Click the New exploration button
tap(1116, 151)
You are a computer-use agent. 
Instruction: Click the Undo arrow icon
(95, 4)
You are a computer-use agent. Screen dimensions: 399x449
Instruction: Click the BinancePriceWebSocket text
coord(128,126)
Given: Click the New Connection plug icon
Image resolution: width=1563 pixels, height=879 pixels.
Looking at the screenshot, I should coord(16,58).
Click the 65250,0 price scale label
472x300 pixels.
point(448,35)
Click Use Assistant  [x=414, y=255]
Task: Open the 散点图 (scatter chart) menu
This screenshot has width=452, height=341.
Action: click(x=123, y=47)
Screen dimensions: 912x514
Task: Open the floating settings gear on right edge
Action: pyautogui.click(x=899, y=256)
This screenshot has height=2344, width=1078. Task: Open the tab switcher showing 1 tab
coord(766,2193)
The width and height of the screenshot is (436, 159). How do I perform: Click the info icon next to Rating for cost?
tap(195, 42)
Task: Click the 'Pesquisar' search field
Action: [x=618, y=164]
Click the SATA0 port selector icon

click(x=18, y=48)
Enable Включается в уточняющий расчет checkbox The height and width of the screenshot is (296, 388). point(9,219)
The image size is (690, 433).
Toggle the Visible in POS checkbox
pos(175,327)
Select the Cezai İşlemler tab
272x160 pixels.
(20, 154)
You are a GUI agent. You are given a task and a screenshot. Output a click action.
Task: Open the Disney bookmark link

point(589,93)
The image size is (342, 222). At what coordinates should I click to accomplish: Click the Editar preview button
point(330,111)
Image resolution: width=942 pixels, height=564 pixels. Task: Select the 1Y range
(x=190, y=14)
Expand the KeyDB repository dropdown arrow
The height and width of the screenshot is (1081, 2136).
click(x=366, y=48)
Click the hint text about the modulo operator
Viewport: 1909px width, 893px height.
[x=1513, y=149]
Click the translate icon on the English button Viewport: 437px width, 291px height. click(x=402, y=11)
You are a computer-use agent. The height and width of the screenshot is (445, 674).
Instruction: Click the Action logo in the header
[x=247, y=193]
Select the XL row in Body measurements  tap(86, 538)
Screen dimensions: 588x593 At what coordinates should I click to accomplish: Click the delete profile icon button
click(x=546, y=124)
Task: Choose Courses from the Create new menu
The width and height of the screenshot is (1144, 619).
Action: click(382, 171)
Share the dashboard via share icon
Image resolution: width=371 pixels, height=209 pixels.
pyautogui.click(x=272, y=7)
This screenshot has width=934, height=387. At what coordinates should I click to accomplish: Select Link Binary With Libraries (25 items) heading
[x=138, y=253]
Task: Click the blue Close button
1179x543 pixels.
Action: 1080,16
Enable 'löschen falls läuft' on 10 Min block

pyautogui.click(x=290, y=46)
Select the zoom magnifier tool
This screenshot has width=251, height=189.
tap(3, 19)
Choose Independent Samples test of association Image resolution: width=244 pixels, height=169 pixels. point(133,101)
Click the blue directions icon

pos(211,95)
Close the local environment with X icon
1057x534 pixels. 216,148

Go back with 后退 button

#### WHAT YOU NEED TO DO:
Output every one of the rows above as a numbered list, leaving out the blank lines.

#### SOLUTION FOR THIS TASK:
1. Click the New exploration button
2. tap(1116, 151)
3. You are a computer-use agent. 
4. Instruction: Click the Undo arrow icon
5. (95, 4)
6. You are a computer-use agent. Screen dimensions: 399x449
7. Instruction: Click the BinancePriceWebSocket text
8. coord(128,126)
9. Given: Click the New Connection plug icon
10. Image resolution: width=1563 pixels, height=879 pixels.
11. Looking at the screenshot, I should coord(16,58).
12. Click the 65250,0 price scale label
13. 472x300 pixels.
14. point(448,35)
15. Click Use Assistant  [x=414, y=255]
16. Task: Open the 散点图 (scatter chart) menu
17. This screenshot has width=452, height=341.
18. Action: click(x=123, y=47)
19. Screen dimensions: 912x514
20. Task: Open the floating settings gear on right edge
21. Action: pyautogui.click(x=899, y=256)
22. This screenshot has height=2344, width=1078. Task: Open the tab switcher showing 1 tab
23. coord(766,2193)
24. The width and height of the screenshot is (436, 159). How do I perform: Click the info icon next to Rating for cost?
25. tap(195, 42)
26. Task: Click the 'Pesquisar' search field
27. Action: [x=618, y=164]
28. Click the SATA0 port selector icon
29. click(x=18, y=48)
30. Enable Включается в уточняющий расчет checkbox The height and width of the screenshot is (296, 388). point(9,219)
31. The image size is (690, 433).
32. Toggle the Visible in POS checkbox
33. pos(175,327)
34. Select the Cezai İşlemler tab
35. 272x160 pixels.
36. (20, 154)
37. You are a GUI agent. You are given a task and a screenshot. Output a click action.
38. Task: Open the Disney bookmark link
39. point(589,93)
40. The image size is (342, 222). At what coordinates should I click to accomplish: Click the Editar preview button
41. point(330,111)
42. Image resolution: width=942 pixels, height=564 pixels. Task: Select the 1Y range
43. (x=190, y=14)
44. Expand the KeyDB repository dropdown arrow
45. The height and width of the screenshot is (1081, 2136).
46. click(x=366, y=48)
47. Click the hint text about the modulo operator
48. Viewport: 1909px width, 893px height.
49. [x=1513, y=149]
50. Click the translate icon on the English button Viewport: 437px width, 291px height. click(x=402, y=11)
51. You are a computer-use agent. The height and width of the screenshot is (445, 674).
52. Instruction: Click the Action logo in the header
53. [x=247, y=193]
54. Select the XL row in Body measurements  tap(86, 538)
55. Screen dimensions: 588x593 At what coordinates should I click to accomplish: Click the delete profile icon button
56. click(x=546, y=124)
57. Task: Choose Courses from the Create new menu
58. The width and height of the screenshot is (1144, 619).
59. Action: click(382, 171)
60. Share the dashboard via share icon
61. Image resolution: width=371 pixels, height=209 pixels.
62. pyautogui.click(x=272, y=7)
63. This screenshot has width=934, height=387. At what coordinates should I click to accomplish: Select Link Binary With Libraries (25 items) heading
64. [x=138, y=253]
65. Task: Click the blue Close button
66. 1179x543 pixels.
67. Action: 1080,16
68. Enable 'löschen falls läuft' on 10 Min block
69. pyautogui.click(x=290, y=46)
70. Select the zoom magnifier tool
71. This screenshot has width=251, height=189.
72. tap(3, 19)
73. Choose Independent Samples test of association Image resolution: width=244 pixels, height=169 pixels. point(133,101)
74. Click the blue directions icon
75. pos(211,95)
76. Close the local environment with X icon
77. 1057x534 pixels. 216,148
78. Go back with 后退 button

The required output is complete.